Monday, 3 March 2014

How many divisions has NATO?

Not enough to scare Russia.

At this link you will find the text of the 9 July 1997 Charter on a Distinctive Partnership between the North Atlantic Treaty Organization and Ukraine. It's worth a bit of quoting - after the break. And for good measure I've thrown in some 1930s comparisons too.

The Charters includes some quaint wording of historical interest:

  1. NATO Allies will continue to support Ukrainian sovereignty and independence, territorial integrity, democratic development, economic prosperity and its status as a non-nuclear weapon state, and the principle of inviolability of frontiers, as key factors of stability and security in Central and Eastern Europe and in the continent as a whole.
  2. NATO and Ukraine will develop a crisis consultative mechanism to consult together whenever Ukraine perceives a direct threat to its territorial integrity, political independence, or security.
  3. NATO welcomes and supports the fact that Ukraine received security assurances from all five nuclear-weapon states parties to the Treaty on the Non-Proliferation of Nuclear Weapons (NPT) as a non-nuclear weapon state party to the NPT, and recalls the commitments undertaken by the United States and the United Kingdom, together with Russia, and by France unilaterally, which took the historic decision in Budapest in 1994 to provide Ukraine with security assurances as a non-nuclear weapon state party to the NPT.
Ukraine's landmark decision to renounce nuclear weapons and to accede to the NPT as a non-nuclear weapon state greatly contributed to the strengthening of security and stability in Europe and has earned Ukraine special stature in the world community. NATO welcomes Ukraine's decision to support the indefinite extension of the NPT and its contribution to the withdrawal and dismantlement of nuclear weapons which were based on its territory.
Ukraine's strengthened cooperation with NATO will enhance and deepen the political dialogue between Ukraine and the members of the Alliance on a broad range of security matters, including on nuclear issues. This will contribute to the improvement of the overall security environment in Europe.
  1. NATO and Ukraine note the entry into force of the CFE Flank Document on 15 May 1997. NATO and Ukraine will continue to cooperate on issues of mutual interest such as CFE adaptation. NATO and Ukraine intend to improve the operation of the CFE treaty in a changing environment and, through that, the security of each state party, irrespective of whether it belongs to a political-military alliance. They share the view that the presence of foreign troops on the territory of a participating state must be in conformity with international law, the freely expressed consent of the host state or a relevant decision of the United Nations Security Council.
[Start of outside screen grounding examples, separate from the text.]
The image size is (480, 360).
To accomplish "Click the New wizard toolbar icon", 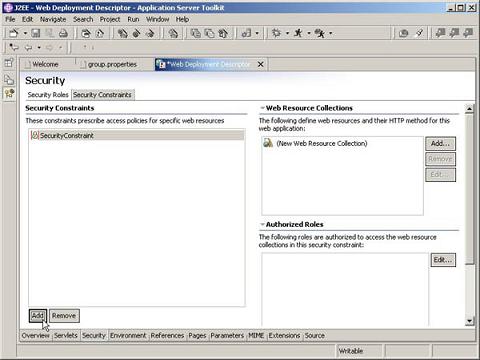I will [x=14, y=33].
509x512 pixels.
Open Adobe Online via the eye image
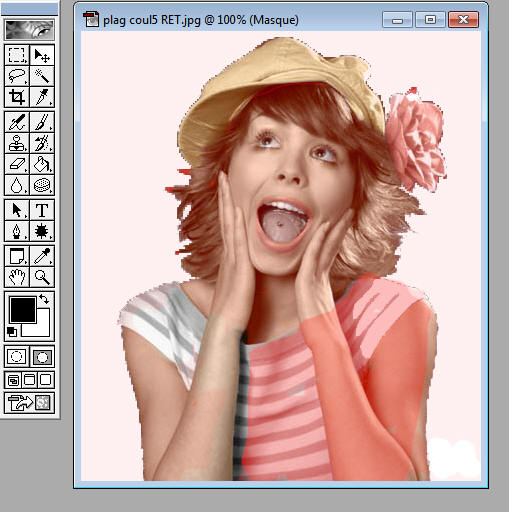(x=29, y=30)
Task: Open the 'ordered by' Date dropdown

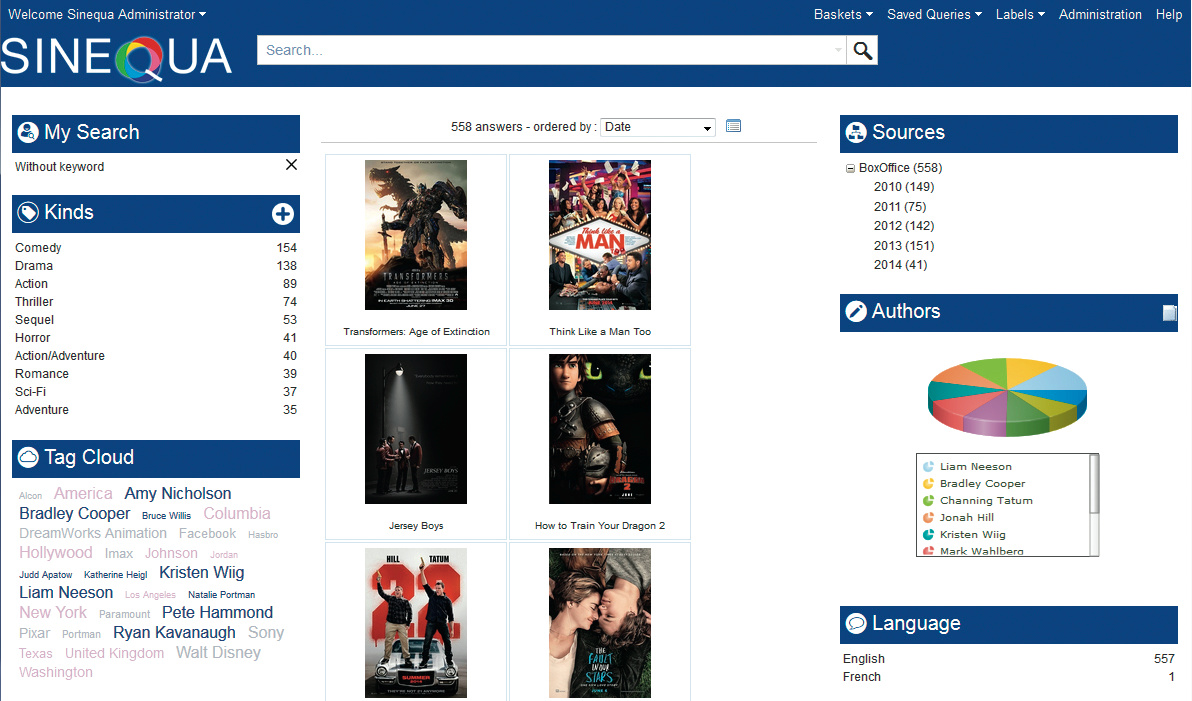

Of course, one might say, there was never any thought that NATO could really have guaranteed the territorial integrity of Ukraine against Russia. Of course, of course. But Britain could never have really guaranteed the territorial integrity of Poland in the 1939: Germany had a land border and a lot more troops nearby. But a guarantee is not just a promise that something won't happen, it is also a promise to pay the price if it does happen.

There are some more 'of course's. For one thing, of course, "support" for territorial integrity and "security assurances" are not the same thing as what Britain offered Poland in 1939. The latter, as I understand it, was a pact which included promises of mutual military assistance in the event either was attacked by a "European country". (Although note that, even here, in a secret protocol of the pact, the United Kingdom offered assistance in the case of an attack on Poland specifically by Germany, but in the case of attack by other countries the parties were only required to "consult together on measures to be taken in common". So what Britain offered Poland against attack by the Soviet Union was pretty much the same as that offered by clause 15 of the Charter set out above.)

For another, of course, the context is and was quite different. No one makes statements in the House of Commons like this any more.

But, as Tyler Cowen asks, "What are they thinking in Latvia? Taiwan? Japan? How about the Israelis negotiating with John Kerry?" Would you be asking for the modern equivalent of statements in the House of Commons from the American President? Of course you would. And would you get it?